The district attorney, Robert Morgenthau, did finally get a grand jury to indict three officers, but a rogue juror's investigative efforts (on Stewart's behalf, ironically) shipwrecked the proceedings and Morgenthau had to start over. Even with the most serious charges downgraded from manslaughter to criminally negligent homicide, jurors acquitted all three defendants. By then the public's ambivalence over such matters had already been demonstrated in the case of Bernhard Goetz, who shot and injured four young Black men on the subway in 1984 after one of them asked him for $5. Goetz was convicted of nothing more than unlawful gun possession.

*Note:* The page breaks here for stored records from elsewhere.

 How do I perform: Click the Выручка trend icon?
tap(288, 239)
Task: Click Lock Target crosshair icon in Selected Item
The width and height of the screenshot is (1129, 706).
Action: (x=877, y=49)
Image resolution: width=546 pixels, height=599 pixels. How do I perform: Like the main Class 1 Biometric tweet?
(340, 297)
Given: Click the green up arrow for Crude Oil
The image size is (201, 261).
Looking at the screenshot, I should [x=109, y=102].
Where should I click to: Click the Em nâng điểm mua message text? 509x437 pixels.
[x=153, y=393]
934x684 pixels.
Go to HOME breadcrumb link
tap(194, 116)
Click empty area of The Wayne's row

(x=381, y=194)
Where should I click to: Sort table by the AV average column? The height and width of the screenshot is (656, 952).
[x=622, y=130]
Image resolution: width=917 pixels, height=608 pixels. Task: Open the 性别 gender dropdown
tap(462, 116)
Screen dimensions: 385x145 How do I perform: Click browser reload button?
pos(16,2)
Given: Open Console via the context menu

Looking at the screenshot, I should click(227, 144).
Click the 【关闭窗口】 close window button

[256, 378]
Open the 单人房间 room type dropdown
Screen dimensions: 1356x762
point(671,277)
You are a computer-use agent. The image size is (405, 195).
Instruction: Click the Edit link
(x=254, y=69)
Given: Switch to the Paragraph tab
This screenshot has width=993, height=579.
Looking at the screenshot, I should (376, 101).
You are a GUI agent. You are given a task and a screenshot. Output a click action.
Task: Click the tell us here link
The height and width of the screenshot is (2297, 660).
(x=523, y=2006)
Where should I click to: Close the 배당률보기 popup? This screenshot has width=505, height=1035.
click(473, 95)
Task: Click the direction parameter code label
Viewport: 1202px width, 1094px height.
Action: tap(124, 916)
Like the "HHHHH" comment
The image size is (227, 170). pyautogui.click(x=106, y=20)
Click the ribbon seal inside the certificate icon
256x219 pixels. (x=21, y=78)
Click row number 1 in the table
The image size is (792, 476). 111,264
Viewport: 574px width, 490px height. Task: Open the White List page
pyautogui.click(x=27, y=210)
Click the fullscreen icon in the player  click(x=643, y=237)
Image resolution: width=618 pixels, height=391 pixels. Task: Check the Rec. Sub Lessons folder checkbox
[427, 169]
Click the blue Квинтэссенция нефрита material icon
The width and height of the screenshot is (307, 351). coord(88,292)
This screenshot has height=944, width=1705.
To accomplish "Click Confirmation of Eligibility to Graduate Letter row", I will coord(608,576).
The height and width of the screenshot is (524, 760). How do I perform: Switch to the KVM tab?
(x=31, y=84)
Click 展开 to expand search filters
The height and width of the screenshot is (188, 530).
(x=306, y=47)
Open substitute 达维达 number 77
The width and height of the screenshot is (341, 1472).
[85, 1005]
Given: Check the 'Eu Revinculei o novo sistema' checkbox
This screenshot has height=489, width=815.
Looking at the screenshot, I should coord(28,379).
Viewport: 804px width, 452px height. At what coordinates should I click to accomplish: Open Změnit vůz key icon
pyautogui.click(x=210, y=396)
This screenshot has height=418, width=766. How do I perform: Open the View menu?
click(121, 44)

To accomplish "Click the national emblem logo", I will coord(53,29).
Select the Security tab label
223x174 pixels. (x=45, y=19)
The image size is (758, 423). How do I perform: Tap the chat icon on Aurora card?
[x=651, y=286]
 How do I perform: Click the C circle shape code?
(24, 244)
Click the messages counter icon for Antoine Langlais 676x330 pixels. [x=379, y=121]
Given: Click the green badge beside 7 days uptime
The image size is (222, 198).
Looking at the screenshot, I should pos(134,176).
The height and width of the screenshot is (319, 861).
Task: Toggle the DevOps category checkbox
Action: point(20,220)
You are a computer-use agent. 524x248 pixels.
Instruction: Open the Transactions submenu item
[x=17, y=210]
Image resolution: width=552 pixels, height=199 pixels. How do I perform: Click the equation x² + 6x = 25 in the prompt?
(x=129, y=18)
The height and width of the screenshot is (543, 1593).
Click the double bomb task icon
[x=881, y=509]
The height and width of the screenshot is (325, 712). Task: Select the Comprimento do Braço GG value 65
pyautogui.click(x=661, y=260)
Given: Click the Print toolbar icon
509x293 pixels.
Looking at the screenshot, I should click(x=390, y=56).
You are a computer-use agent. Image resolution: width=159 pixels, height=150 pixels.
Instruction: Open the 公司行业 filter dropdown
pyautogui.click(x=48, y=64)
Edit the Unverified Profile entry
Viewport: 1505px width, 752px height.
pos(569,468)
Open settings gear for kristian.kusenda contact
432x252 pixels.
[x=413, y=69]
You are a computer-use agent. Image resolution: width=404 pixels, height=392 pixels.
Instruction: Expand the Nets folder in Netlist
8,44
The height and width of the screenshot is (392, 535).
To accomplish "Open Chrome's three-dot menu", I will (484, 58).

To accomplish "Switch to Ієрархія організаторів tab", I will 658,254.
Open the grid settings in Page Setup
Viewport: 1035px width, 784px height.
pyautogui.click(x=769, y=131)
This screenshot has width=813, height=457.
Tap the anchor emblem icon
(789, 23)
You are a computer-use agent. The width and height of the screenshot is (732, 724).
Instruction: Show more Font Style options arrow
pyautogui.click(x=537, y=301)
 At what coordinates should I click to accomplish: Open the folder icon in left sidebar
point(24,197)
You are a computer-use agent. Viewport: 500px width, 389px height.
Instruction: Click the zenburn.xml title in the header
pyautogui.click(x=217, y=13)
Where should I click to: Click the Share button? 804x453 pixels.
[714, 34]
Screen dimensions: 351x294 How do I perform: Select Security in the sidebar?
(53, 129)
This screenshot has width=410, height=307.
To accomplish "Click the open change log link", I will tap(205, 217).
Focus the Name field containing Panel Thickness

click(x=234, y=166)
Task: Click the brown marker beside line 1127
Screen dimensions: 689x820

In 2019 the Guggenheim exhibited Basquiat's painting, cut from Haring's wall, along with Haring's own tribute and some of Stewart's work. With Black Lives Matter and other social justice movements then on the rise, the relevance of the decades-old incident was self-evident, and the fact that New York could no longer plead '80s levels of chaos and underfunding made the contemporary echoes of Stewart's killing all the more appalling. But if the subdued reaction to the recent acquittal of Daniel Penny in the death of Jordan Neely is anything to go by, there's a renewed tolerance for lethal violence against Black men perceived as trouble. The events recounted in Green's swift, unsparing book are as timely as ever; one can only hope they still have the power to shock.